§ **What you are asked to do**: Exclude the pictures; give every entry again exactly as written.

§ **Extracted information**:
___

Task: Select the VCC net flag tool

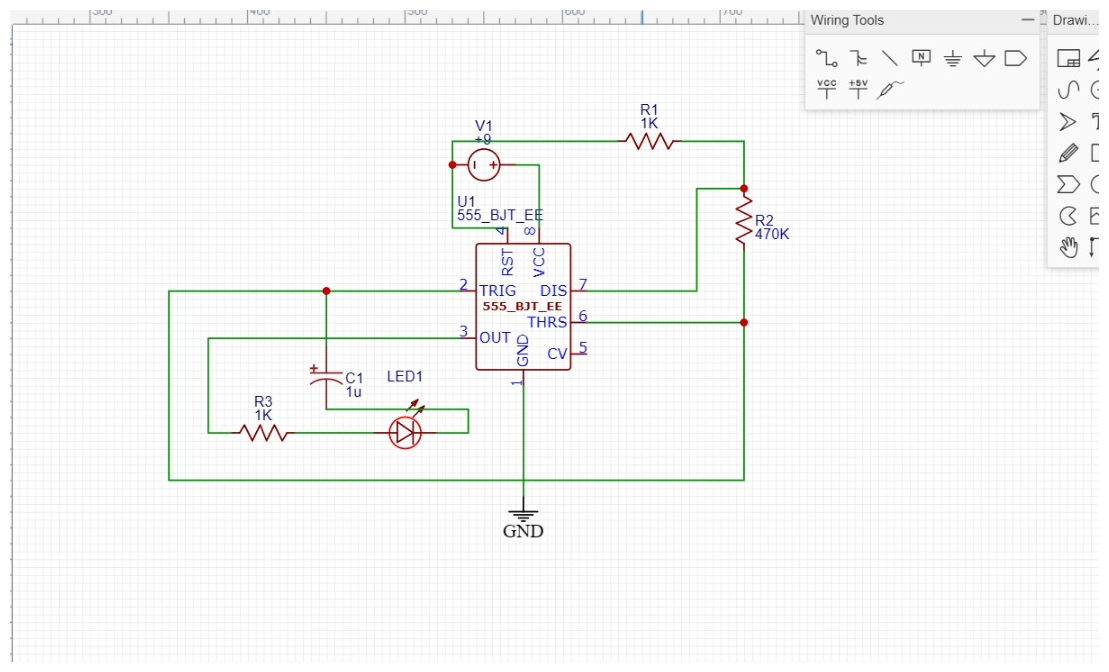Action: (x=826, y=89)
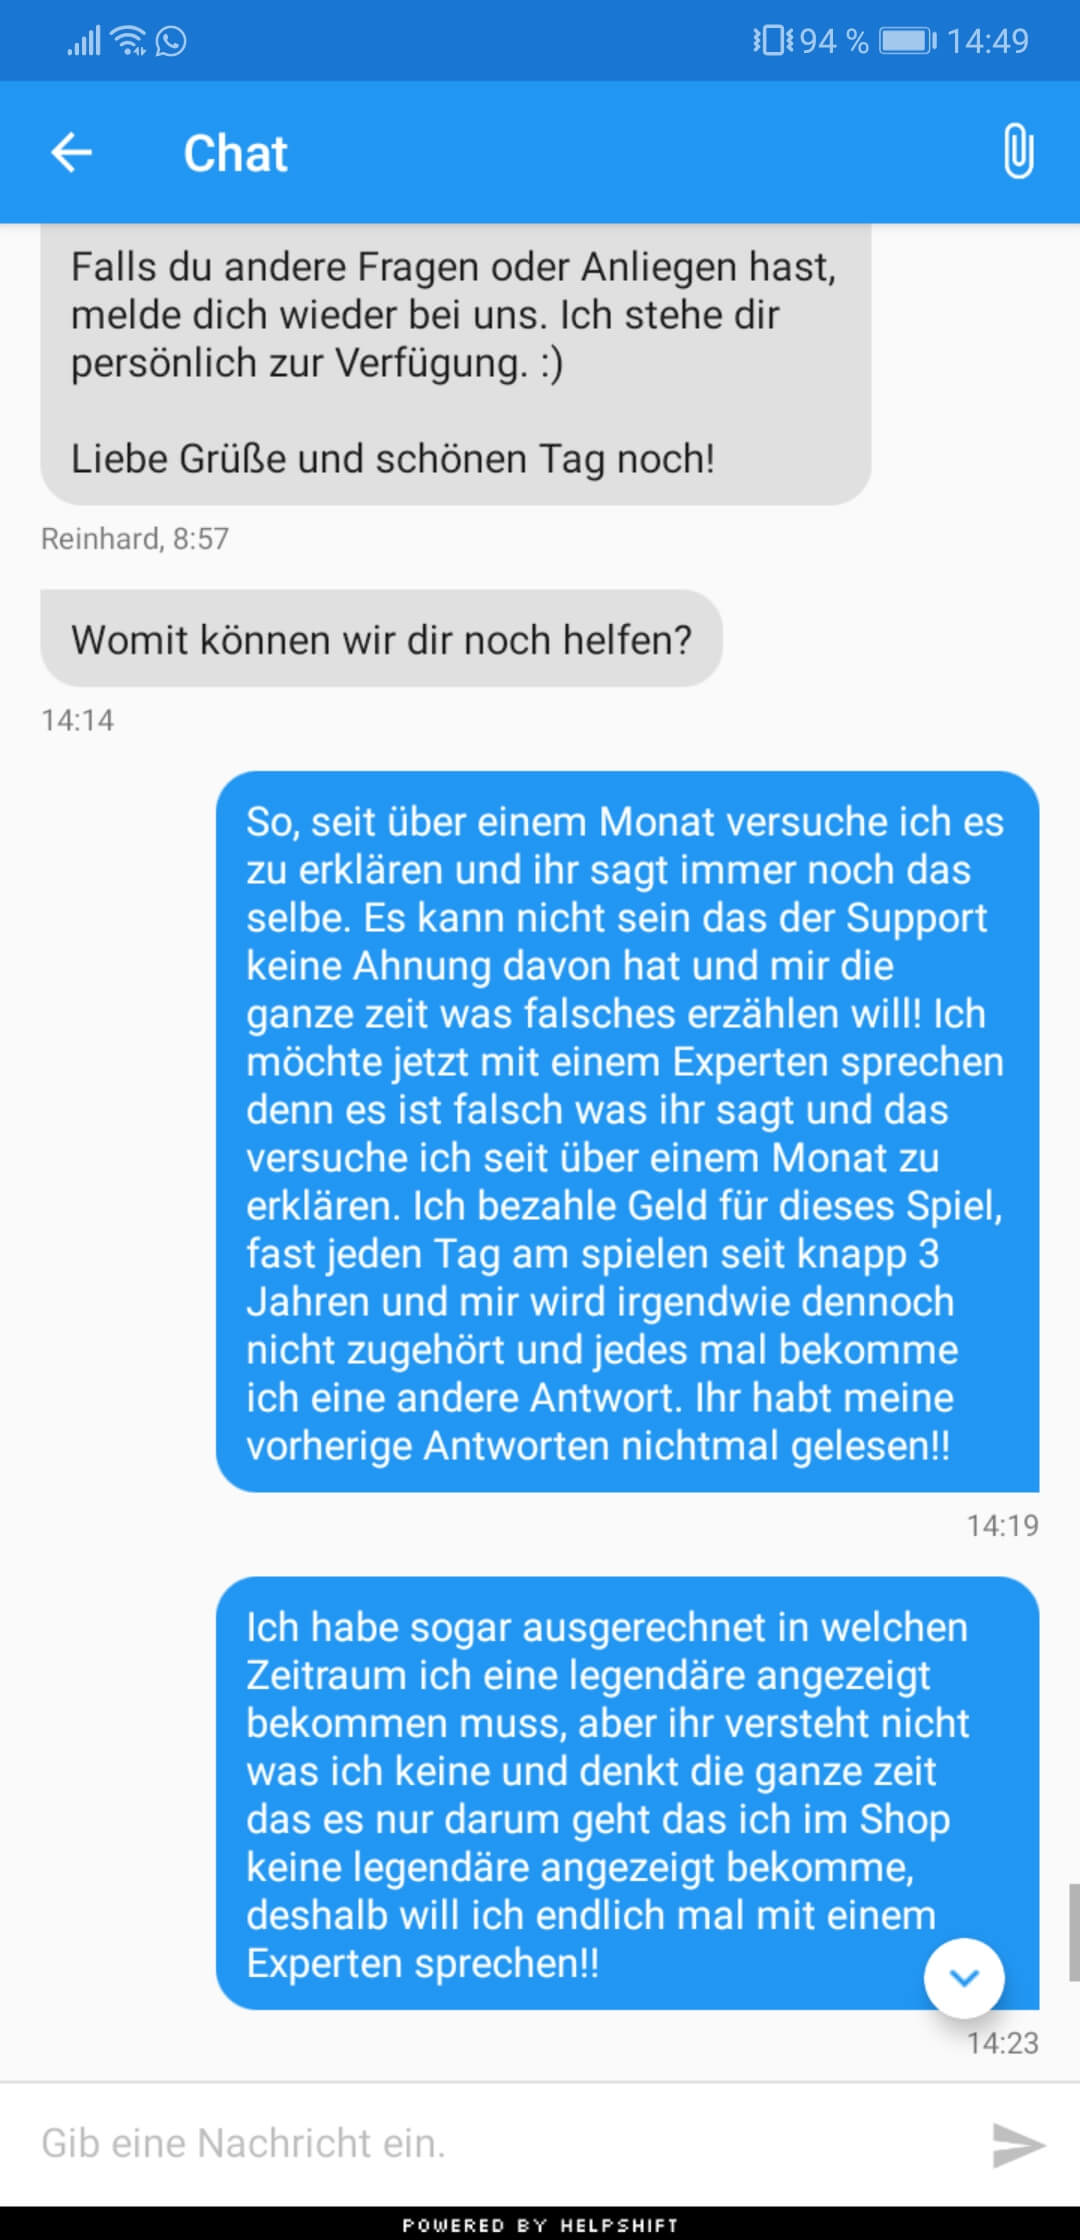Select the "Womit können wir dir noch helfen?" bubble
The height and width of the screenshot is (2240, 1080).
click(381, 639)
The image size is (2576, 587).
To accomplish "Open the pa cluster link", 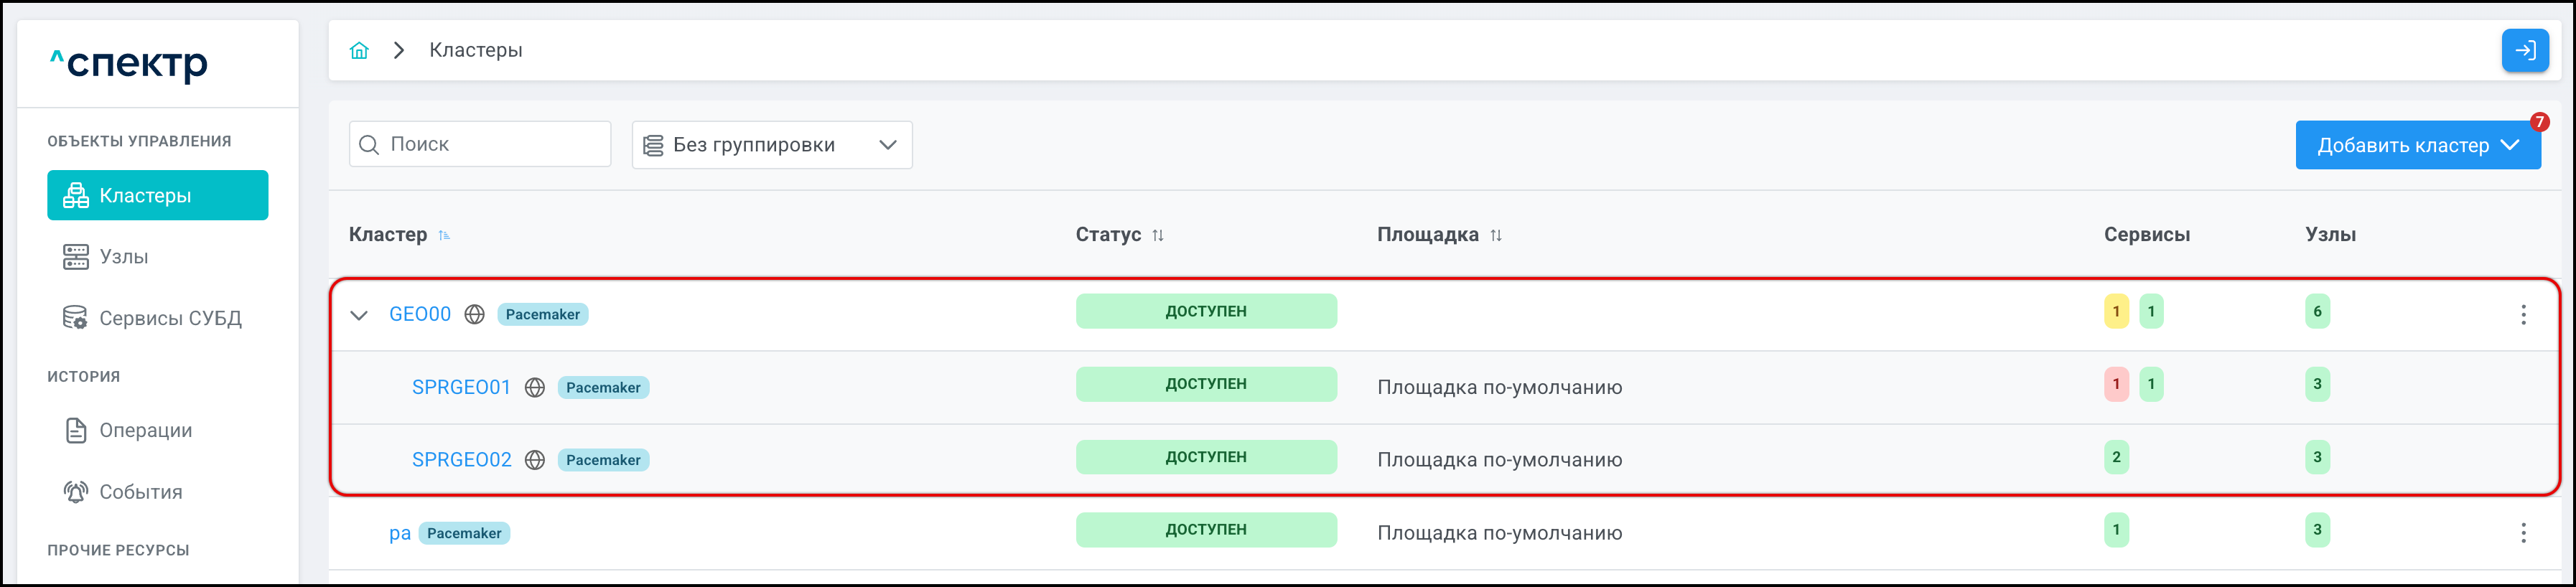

___

§ **Task response**:
Task: Select the VCC net flag tool

Action: (x=826, y=89)
Select the "Womit können wir dir noch helfen?" bubble
The height and width of the screenshot is (2240, 1080).
click(381, 639)
The image size is (2576, 587).
To accomplish "Open the pa cluster link", 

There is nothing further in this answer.